B Vitamins Protect Alzheimer’s-Associated Areas of the Brain

If your wellbeing is at risk to developing Alzheimer’s disease, you may be able to slow its onset through daily B vitamins. This is according to researchers at the University of Oxford, who found that the brain areas associated with Alzheimer’s were protected in people who took high doses of vitamin B12, B6 and folic acid.

Led by David Smith and Gwenaëlle Douaud, the researchers used MRI to track changes in the brains of 200 elderly volunteers with mild cognitive impairment (MCI) over two years. While it’s known that B vitamin supplements help reduce homocysteine levels in the blood, which reduces Alzheimer’s risk, until now it hasn’t been clear whether or not these would slow the progression of MCI often to Alzheimer’s.

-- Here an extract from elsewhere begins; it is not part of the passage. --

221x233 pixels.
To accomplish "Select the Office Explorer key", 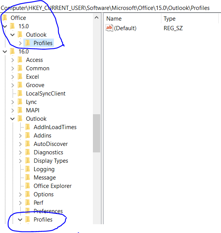I will tap(52, 186).
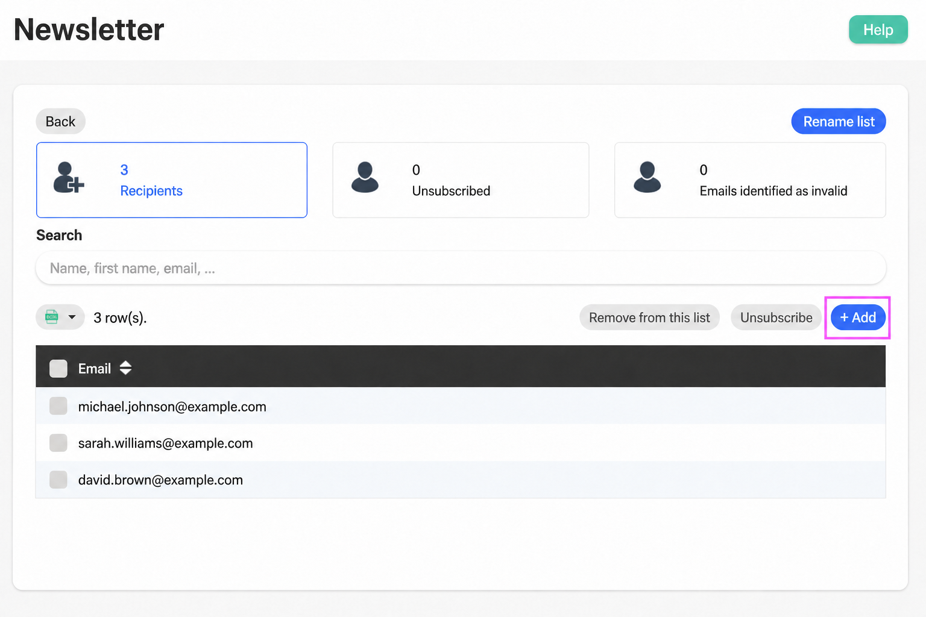Click the add recipient person icon
This screenshot has width=926, height=617.
(69, 178)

For the study, half of the participants were given a placebo, while the others took high doses of vitamin B12, B6 and folic acid – 300, 20 and 4 times the UK guideline daily amounts, respectively. In the brains of volunteers given the vitamins, the areas most seriously affected by Alzheimer’s, including the hippocampus and cerebellum, were protected. In participants who had high homocysteine, for example, the placebo group had an atrophy rate of 5.2% in these brain regions, while the rate was just 0.6% in the vitamin group.

Smith asserted that the study ‘demonstrates for the very first time that it is possible to modify the disease process in Alzheimer’s.’ However, according to Simon Ridley at Alzheimer’s Research UK, more work is needed to explore the link. He commented, ‘It’s important to note the effects in this trial were only seen in a subgroup of people with MCI. We must also remember that only a proportion of people with MCI will go on to develop Alzheimer’s, and it’s not yet clear why this is the case.’

Yet Smith argues that vitamin supplements are safe for most people, and so they could perhaps be offered to high-risk people as a precaution. ‘I think we need to bite the bullet and say, is there any reason that elderly people with memory problems shouldn’t be offered them in the meantime?’ he says. ‘I raised the same question at a conference last year and a psychiatrist in the audience put his hand up and said “We already do since your first paper [showing that high doses of B vitamins slowed whole-brain shrinkage by up to 53% in patients with above average homocysteine levels] came out”. So there’s nothing to stop clinicians doing this.’